Now Playing: Multiple Regression (2:58)
In a typical multiple regression analysis, the variables are tested by dividing each regression coefficient by its standard error to form a t-statistic. An equivalent F-test for each term may be made by considering the amount of R-squared that is lost if the term is removed from the model. Further, a group of terms may be tested collectively by considering the decrease in R-Squared if the group of terms is removed from the model. It is this decrease in R-Squared that is required as input to determine the necessary sample size in PASS.
Suppose a study is to be conducted to determine the relationship between two hormone levels and heart rate. Several other covariates will be measured on each subject, such as blood pressure and weight, but it is of primary interest to determine whether the two hormone levels (together) correlate with a change in heart rate.
In total, four covariates will be measured.

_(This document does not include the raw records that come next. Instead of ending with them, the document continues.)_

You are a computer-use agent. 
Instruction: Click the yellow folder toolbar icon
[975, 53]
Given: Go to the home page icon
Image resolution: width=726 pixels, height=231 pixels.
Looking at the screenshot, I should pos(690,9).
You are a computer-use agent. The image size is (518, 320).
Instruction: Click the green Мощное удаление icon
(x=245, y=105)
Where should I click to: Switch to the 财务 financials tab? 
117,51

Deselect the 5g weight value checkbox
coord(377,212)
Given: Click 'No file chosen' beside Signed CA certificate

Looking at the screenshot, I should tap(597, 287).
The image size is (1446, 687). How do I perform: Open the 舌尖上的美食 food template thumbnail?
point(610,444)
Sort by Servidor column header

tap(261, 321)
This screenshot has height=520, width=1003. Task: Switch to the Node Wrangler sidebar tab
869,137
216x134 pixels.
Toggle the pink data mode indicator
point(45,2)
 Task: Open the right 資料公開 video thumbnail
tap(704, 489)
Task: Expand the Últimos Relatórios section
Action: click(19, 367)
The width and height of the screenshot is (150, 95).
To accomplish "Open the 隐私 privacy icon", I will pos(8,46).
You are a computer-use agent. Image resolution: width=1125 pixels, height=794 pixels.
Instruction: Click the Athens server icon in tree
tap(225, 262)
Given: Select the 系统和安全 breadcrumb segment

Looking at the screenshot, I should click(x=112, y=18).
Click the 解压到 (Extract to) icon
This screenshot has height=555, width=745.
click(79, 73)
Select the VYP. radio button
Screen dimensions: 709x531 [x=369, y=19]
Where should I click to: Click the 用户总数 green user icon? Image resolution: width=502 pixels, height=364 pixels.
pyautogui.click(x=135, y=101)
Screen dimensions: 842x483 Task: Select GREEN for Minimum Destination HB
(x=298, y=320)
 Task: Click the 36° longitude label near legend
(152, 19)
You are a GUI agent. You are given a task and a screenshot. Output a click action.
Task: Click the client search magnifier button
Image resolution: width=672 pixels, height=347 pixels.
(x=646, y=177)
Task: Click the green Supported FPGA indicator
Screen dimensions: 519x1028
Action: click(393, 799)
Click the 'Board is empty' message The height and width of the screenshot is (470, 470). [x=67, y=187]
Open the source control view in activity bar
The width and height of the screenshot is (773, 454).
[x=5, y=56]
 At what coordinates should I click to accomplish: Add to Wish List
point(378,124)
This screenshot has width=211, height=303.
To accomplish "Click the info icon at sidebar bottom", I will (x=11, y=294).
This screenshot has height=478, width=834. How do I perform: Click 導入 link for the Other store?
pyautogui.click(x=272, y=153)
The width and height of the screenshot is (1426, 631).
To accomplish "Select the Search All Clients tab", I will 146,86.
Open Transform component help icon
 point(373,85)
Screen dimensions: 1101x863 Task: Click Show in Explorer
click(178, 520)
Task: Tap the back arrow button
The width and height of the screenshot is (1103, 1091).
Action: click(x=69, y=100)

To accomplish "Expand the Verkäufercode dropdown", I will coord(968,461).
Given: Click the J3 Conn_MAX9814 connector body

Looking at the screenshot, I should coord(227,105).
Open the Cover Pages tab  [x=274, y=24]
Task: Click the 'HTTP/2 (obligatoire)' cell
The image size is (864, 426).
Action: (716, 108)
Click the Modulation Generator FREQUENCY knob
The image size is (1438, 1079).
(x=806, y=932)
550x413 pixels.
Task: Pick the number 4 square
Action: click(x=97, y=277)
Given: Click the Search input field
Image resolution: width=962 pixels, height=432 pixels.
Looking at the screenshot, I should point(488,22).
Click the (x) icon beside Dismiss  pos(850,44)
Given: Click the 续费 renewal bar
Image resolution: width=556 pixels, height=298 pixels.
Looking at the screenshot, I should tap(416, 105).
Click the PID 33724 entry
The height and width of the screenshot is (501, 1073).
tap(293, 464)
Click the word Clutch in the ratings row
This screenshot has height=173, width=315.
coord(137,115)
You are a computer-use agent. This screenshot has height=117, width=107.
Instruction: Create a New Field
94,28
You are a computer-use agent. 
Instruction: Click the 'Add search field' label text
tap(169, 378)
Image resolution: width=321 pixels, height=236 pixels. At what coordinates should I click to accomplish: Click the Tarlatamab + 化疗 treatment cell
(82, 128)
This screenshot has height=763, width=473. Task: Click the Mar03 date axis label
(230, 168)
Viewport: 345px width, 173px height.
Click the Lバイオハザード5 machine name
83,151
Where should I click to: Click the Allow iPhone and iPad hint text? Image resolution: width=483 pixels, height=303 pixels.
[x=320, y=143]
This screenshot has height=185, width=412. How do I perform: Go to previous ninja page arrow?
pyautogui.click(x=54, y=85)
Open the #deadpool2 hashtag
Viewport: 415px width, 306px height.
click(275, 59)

Researchers estimate that those four covariates alone will yield an R-Squared of somewhere between 0.2 and 0.4.
They would like to know the sample size needed to detect increases in R-Squared between 0.05 and 0.15, when the two hormone levels are added as variables (to the other four).
The researchers need a power of 90% and will use an alpha of 0.05.
Some explanation about the reasoning for using the Conditional Power Calculation Method is given in the Option Info section.
The numeric report gives the needed sample sizes for each combination of parameters, line by line.
The values are much easier to compare using the sample size chart at the bottom.
The needed sample sizes are much higher for R-Squared increases that are less than 0.10.